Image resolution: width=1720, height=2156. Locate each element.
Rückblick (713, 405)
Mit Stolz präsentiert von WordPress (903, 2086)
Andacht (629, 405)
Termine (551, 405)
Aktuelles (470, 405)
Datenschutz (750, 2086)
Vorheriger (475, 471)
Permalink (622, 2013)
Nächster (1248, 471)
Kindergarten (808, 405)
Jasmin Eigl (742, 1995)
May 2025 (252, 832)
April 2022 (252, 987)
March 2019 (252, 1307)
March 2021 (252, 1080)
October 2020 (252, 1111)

> Assigned task
What are the lines from the one with "Kindergarten (808, 405)" through the end of the entries? Give them again exactly, both end lines included.

> Result below
Kindergarten (808, 405)
Jasmin Eigl (742, 1995)
May 2025 (252, 832)
April 2022 (252, 987)
March 2019 (252, 1307)
March 2021 (252, 1080)
October 2020 (252, 1111)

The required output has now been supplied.